Las elecciones generales han programado a dos gladiadores ante su última oportunidad. Rubalcaba debía estimular a Rajoy, arrancarlo de la madriguera y obligarle a ofrecer una versión más audaz de sí mismo. Por desgracia, el contagio funciona en doble sentido. Existe el peligro de que el candidato socialista sin aspiraciones acabe atrapado en la atmósfera narcótica que fomenta deliberadamente el vicepresidente de Aznar. De hecho, los asuntos que abordaron el Día de la Fiesta Nacional –el tiempo, la vida en general, el fútbol, según ambos interlocutores– se encuentran alejados de la agenda tradicional del vicepresidente de Zapatero, caracterizado más bien por ir al grano.

Antes de la aproximación de posturas del pasado miércoles, el contraste radical entre el aprecio a los candidatos y la intención de voto obliga a concluir que existe un contingente de electores dispuestos a votar a Rajoy porque es inferior a Rubalcaba. En este sentido iría la igualación progresiva de las puntuaciones de ambos desde márgenes abismales, sin ningún cambio de comportamiento estrepitoso que justifique la nivelación. Si el resultado es aciago, los causantes del desenlace prefieren concluir que ya se lo imaginaban, en lugar de arriesgarse a una nueva decepción del bueno por conocer.

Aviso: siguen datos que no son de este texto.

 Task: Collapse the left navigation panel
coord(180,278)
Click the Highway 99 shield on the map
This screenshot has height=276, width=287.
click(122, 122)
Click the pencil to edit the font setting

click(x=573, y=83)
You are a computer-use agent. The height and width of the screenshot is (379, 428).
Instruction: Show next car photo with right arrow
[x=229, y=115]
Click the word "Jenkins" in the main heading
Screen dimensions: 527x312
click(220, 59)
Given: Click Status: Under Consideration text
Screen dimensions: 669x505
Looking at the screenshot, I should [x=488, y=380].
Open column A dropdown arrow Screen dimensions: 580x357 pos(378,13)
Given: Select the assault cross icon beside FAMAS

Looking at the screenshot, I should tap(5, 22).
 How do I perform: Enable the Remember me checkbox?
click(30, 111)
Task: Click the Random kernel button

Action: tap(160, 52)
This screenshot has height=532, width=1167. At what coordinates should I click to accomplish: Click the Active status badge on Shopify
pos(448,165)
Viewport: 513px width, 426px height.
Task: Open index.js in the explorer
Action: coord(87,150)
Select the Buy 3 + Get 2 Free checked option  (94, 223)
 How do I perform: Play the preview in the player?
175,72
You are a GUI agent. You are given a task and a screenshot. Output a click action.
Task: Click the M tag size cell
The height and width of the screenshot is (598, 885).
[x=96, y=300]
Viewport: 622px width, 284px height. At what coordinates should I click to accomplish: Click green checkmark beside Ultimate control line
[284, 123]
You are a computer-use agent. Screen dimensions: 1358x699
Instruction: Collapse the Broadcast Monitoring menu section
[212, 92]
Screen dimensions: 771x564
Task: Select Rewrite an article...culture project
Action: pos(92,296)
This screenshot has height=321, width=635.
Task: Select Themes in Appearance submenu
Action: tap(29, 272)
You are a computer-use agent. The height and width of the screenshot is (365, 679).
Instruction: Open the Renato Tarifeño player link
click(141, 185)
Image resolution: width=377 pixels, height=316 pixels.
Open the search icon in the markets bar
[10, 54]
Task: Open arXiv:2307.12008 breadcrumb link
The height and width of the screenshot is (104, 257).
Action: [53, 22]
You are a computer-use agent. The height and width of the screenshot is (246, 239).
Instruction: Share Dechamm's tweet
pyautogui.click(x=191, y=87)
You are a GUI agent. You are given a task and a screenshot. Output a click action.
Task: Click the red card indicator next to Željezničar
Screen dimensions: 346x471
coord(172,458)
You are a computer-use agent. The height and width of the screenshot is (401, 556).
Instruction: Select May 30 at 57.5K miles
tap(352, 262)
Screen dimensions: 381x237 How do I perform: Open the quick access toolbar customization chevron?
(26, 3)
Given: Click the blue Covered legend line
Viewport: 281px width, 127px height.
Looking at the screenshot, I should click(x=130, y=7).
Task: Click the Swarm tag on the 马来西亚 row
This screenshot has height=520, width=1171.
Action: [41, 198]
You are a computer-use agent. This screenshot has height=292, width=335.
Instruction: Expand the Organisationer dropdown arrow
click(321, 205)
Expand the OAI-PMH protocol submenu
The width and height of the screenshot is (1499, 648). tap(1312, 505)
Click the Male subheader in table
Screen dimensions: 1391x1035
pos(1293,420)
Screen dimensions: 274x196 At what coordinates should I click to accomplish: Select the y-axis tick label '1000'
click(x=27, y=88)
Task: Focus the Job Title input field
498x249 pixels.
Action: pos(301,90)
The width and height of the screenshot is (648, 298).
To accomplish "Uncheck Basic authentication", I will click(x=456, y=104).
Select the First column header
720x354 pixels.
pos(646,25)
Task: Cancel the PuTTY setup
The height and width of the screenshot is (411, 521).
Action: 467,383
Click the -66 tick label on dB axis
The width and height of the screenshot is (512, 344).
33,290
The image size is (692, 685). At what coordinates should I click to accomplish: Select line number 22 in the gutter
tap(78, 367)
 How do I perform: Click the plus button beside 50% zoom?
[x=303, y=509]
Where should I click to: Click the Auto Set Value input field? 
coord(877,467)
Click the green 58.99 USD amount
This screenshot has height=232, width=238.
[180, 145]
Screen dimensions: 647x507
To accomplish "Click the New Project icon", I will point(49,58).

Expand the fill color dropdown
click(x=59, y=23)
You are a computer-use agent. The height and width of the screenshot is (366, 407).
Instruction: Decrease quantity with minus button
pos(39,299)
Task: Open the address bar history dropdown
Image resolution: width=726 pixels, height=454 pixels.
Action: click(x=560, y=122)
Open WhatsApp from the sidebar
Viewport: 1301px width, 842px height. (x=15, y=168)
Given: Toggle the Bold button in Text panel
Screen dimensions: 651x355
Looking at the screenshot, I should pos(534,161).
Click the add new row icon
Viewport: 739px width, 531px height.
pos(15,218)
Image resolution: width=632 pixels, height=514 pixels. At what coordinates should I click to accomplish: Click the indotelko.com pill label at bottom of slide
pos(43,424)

Que gane el peor, para cumplimentar la teoría enunciada por Bertrand Russell sobre la elección de gobernantes débiles para mejor ajustarles las cuentas. O como sugería Gore Vidal, quién desearía como presidente a un césar romano. Descendiendo a la altura del 20-N, la irritación que suscita la mezquindad de las propuestas del PP también beneficia al PP. Tras escuchar el discurso de Rajoy en la convención de su partido en Málaga, se demuestra que la derecha no necesita ilusionar para vencer –Aznar sirve como notorio aval de este axioma–. La insistencia de Rajoy, que remató su intervención con una doble mención a la palabra "ilusión", demuestra la escasa confianza en que este sentimiento sea asociado espontáneamente a su figura. Si no se trataba de la obsesión por hacerlo redundante.

La victoria de la izquierda precisa en cambio de un plus emocional. Tanto González como Zapatero consolidaron sus mayorías mediante la seducción del voto femenino, en proporciones inexplicables atendiendo en exclusiva a sus enunciados políticos. Sin embargo, el 20-N no admite precedentes, y mucho menos el varapalo del segundo Aznar a la candidatura entristecida de Almunia, donde se mantuvo al menos la ficción de un choque igualado. En su actual geometría, Rubalcaba no ganará aunque lo dé todo, y Rajoy se impondrá si no da nada. Por eso salpimentó su discurso malagueño de vaguedades como la constatación de que "nuestro país tiene que volver a ser ese país alegre". Extrañamente, no añadió "como yo".

Rajoy se mostró sensato al admitir que no puede agradar a todos, pero hasta a un hombre poblado de templanza debe asombrarle que vayan a votarle masivamente las personas a quienes disgusta antes de empezar a gobernar. Nadie lo tuvo más fácil para mejorar las expectativas que su ascenso al poder ha generado. Dado el curso tomado por los acontecimientos, y la sensación de irreversibilidad que se ha instalado en la ciudadanía –nueve de cada diez españoles creen que ganará el PP–, cabría concederle de antemano la victoria al candidato conservador. A cambio, la audiencia se libraría de una campaña que rehúye incluso su presunto ganador.

El candidato del PP opera bajo la fe de que al convencido todo le suena convincente. De ahí que no oculte su displicencia al abordar el debate televisado que desde el Kennedy-Nixon de 1960 polariza las campañas occidentales. En algún momento parece que Rajoy estaría dispuesto a enviar a un propio, para que calle en su lugar frente a las cámaras y frente a Rubalcaba. En la seguridad de que este desistimiento no alteraría el recuento de votos. Dado que el espectáculo electoral debe continuar, las implacables leyes de los acontecimientos estipulan que se verá suplantado por segmentos de la actualidad más apasionantes y menos previsibles.

En las autonómicas, la irrupción del 15-M arrancó la campaña de su atonía, además de sellar el hartazgo de la opinión pública con el vals bipartidista. La prensa italiana habla hoy de los "Indignados" de Bolonia utilizando la palabra castellana, y el líder supremo iraní Ali Khamenei asegura que los herederos del movimiento que arranca en la Puerta del Sol liquidarán al sistema capitalista y a Occidente. Más modestamente, se necesitó poco para arrebatarle portadas a los candidatos. En su última reencarnación, Rajoy no arrebatará a las masas predicando la "concordia". Ni siquiera está claro que exista la discordia suficiente para justificar una apelación tan dramática, cuando existe concordancia en su victoria.